===== Exercise passage

Supreme Court rejects appeal of 'contraception coverage' law

By Patricia Zapor

The Supreme Court rejected an appeal by Catholic Charities of Albany, N.Y., Oct. 1, letting stand a state court ruling that said church agencies cannot be exempt from a law requiring coverage for contraceptives in drug benefits for employees.

The New York State Catholic Conference, which represents the state's Catholic bishops in public policy matters, said the bishops will now consider what alternatives have been left to them, "including the painful possibility of a loss of prescription drug benefits in employee health plans."

In the meantime, it said in a statement, "Catholic institutions will continue for the immediate future providing the contraception coverage under formal protest."

The conference's executive director called it "a sad day for religious liberty" in New York and in the U.S.

In orders issued the first day of the 2007-08 term, the court without comment let stand a New York State Court of Appeals ruling that said religious groups may not be exempt from provisions of the Women's Health and Wellness Act of 2002.

==========
===== Exercise data

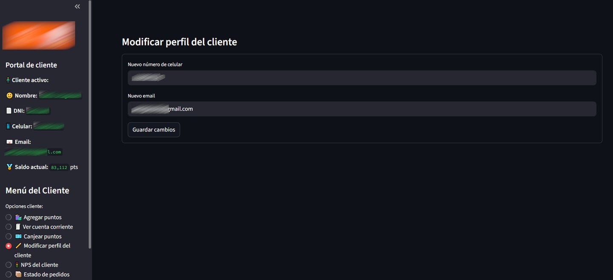Focus the Nuevo número de celular field
The height and width of the screenshot is (280, 613).
tap(362, 78)
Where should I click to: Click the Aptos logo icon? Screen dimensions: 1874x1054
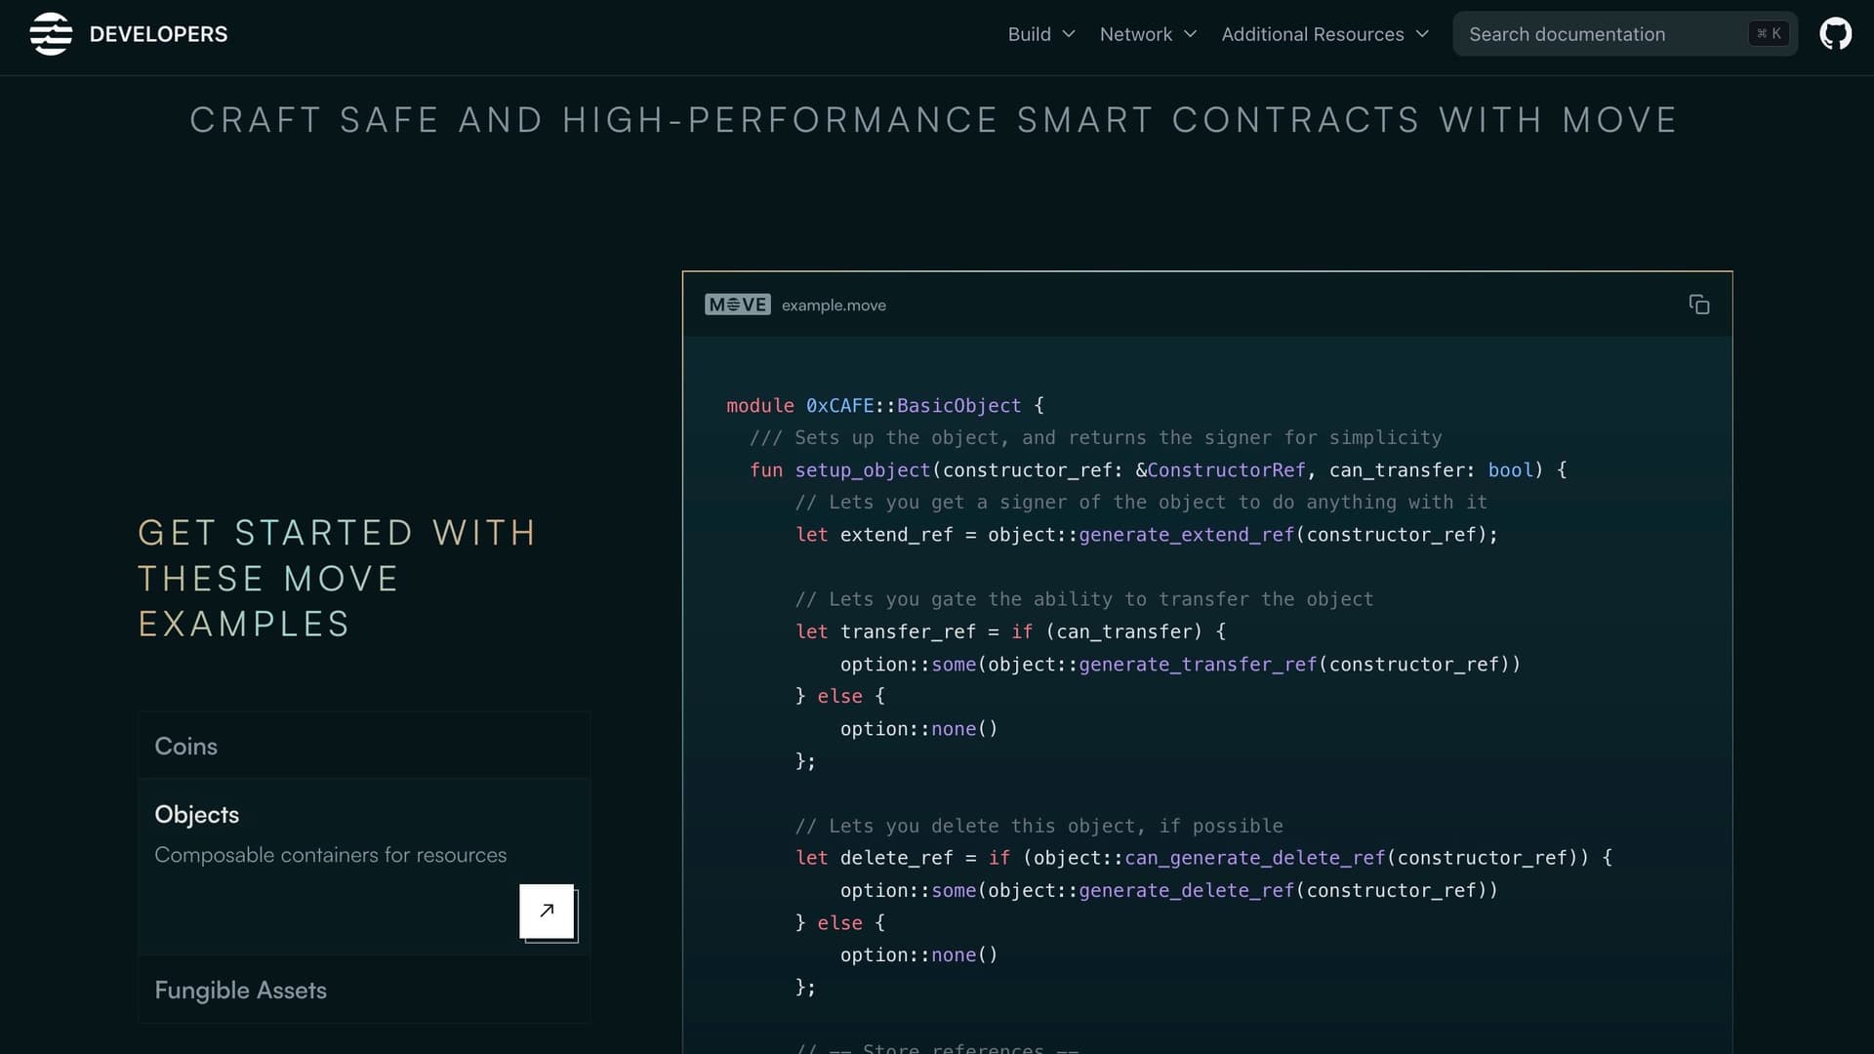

==========

## [Tasks to perform]
1. Name every court or organization that the article on the contraception coverage appeal mentions by name.
2. From the article on the contraception coverage appeal, write out word for word the stretch from "In the meantime, it" through "in the U.S.".

## [Responses for each task]
1.
- Supreme Court
- Catholic Charities of Albany
- New York State Catholic Conference
- New York State Court of Appeals

2.
In the meantime, it said in a statement, "Catholic institutions will continue for the immediate future providing the contraception coverage under formal protest."

The conference's executive director called it "a sad day for religious liberty" in New York and in the U.S.